_TEXTE FOURNI_

%%

Économie

Rebâtir les fondations

Décloisonner la maison pour reconstruire les liens que le capitalisme a consumés.

Depuis le début de la journée, Marilou pleure. Elle est inconsolable. Après s’être séparée et avoir vendu la maison d’une valeur de 899 000$ qu’elle possédait avec son ex-conjoint, la femme de 28 ans a fait démolir l’intérieur de sa nouvelle demeure, du reste en remarquable état, afin de la remodeler au goût du jour. Mais la livraison du nouveau plancher accuse du retard et son déménagement est prévu pour dans exactement trois semaines.

Quelques mois plus tard, en plein cœur de l’été 2018, la nouvelle égérie québécoise de l’art de la table, esthète passionnée par les déclinaisons de blancs, fait part de ses réflexions philosophiques sur son compte Instagram: «Faire du ménage, trier, épurer, offrir tout ce que je n’utilise pas et me donner la peine de réfléchir avant d’acheter quoi que ce soit de nouveau me fait tellement de bien. […] j’ai envie d’utiliser la petite voix que j’ai via @troisfoisparjour pour donner des idées et promouvoir un Noël minimaliste et le plus écologique possible dans quelques mois, autant pour la maison que dans la cuisine (yum).»

Il faut sans doute nous méfier de ces marchands qui semblent suggérer que notre qualité de vie dépend de l’agencement de notre tablier au fini de notre comptoir de cuisine quand ils disent aspirer à faire la promotion d’un mode de vie «le plus écologique possible». Mais ce serait oublier que Marilou ne représente qu’une simple tendance de plus dans l’univers de la consommation de masse. Et que le capitalisme s’accommode de tout, même des préoccupations environnementales, pour autant que celles-ci ne freinent pas l’envie que nous, simples consommateurs, avons de nous ruer vers les produits que le marché a à écouler. Nous achèterons la nappe en lin naturel et le plat à tarte en grès, jusqu’à ce que le minimalisme bohème que vend la marque Trois fois par jour soit à son tour détrôné par la mode que réussira à imposer dans nos demeures le prochain Ricardo.

Les larmes de la nouvelle reine du logis auront toutefois eu le mérite de nous rappeler que, bien que l’on puisse appréhender l’origine et l’évolution de la société de consommation à travers le parcours d’une panoplie d’objets (la voiture, le jeans, le téléphone), la maison revêt parmi ceux-ci un statut particulier. Pilier de la sécurité individuelle, espace où se jouent les rapports familiaux, la maison représente à la fois un objet de désir et une source de stress financier dans le capitalisme avancé. Car depuis près d’un siècle, elle est devenue pour les classes moyennes le lieu d’une consommation intensive liée à la recherche sans cesse renouvelée de confort et de distinction et, plus récemment, un investissement qu’il s’agit de faire fructifier.

%%

_CONSIGNE ÉCRITE_
Reproduisez à l'identique le passage du texte sur la maison et la société de consommation qui commence à « Depuis le début » et se termine à « exactement trois semaines. ».

_DONNÉES RÉPERTORIÉES_
%%

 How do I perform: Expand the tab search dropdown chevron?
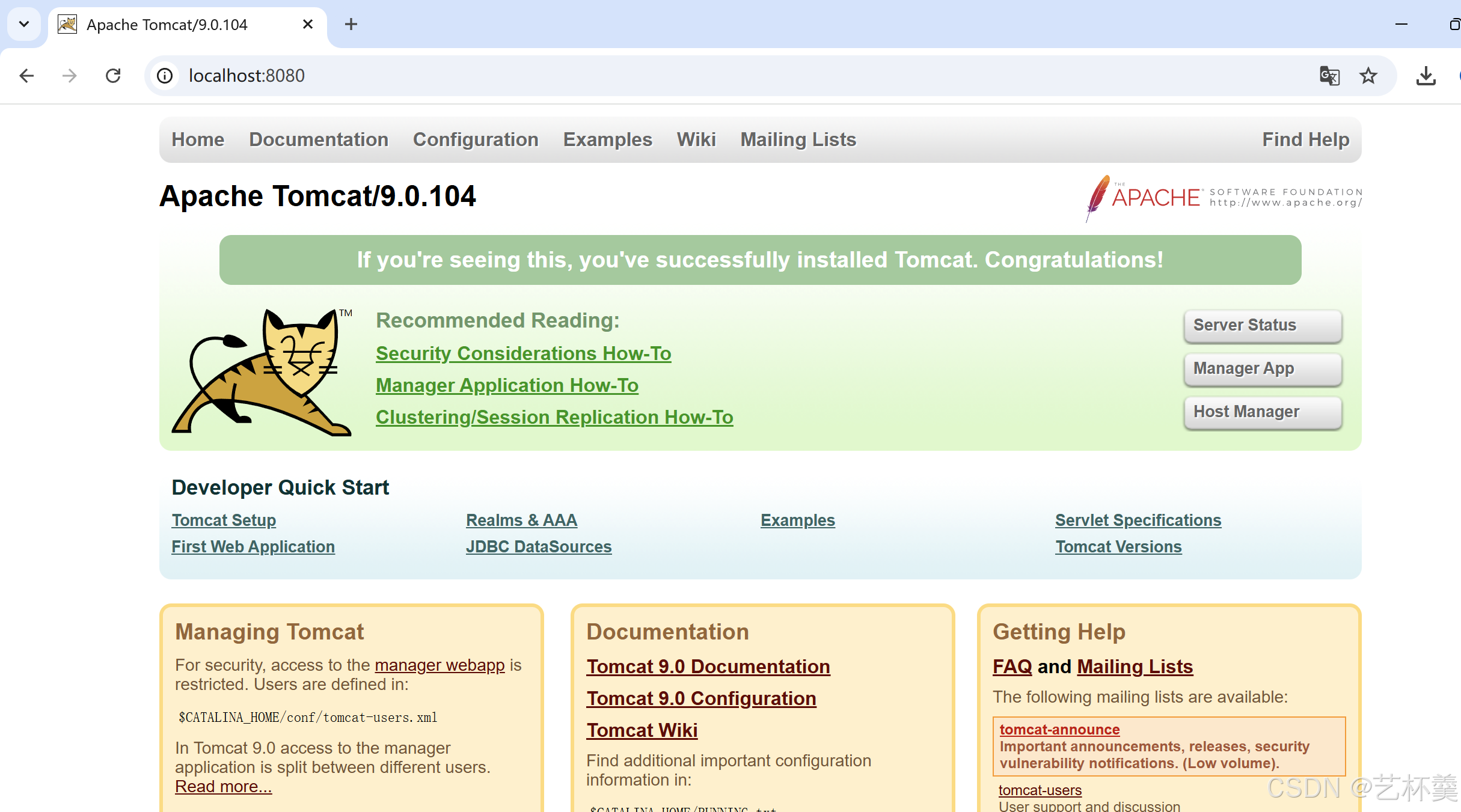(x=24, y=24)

%%
%%

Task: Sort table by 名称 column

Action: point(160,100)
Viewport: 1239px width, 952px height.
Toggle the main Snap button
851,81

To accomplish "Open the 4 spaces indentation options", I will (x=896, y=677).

%%
%%

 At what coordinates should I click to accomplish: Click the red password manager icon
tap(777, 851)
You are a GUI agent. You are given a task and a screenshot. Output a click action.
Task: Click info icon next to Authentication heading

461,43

%%

_TÂCHE ACCOMPLIE_
Depuis le début de la journée, Marilou pleure. Elle est inconsolable. Après s’être séparée et avoir vendu la maison d’une valeur de 899 000$ qu’elle possédait avec son ex-conjoint, la femme de 28 ans a fait démolir l’intérieur de sa nouvelle demeure, du reste en remarquable état, afin de la remodeler au goût du jour. Mais la livraison du nouveau plancher accuse du retard et son déménagement est prévu pour dans exactement trois semaines.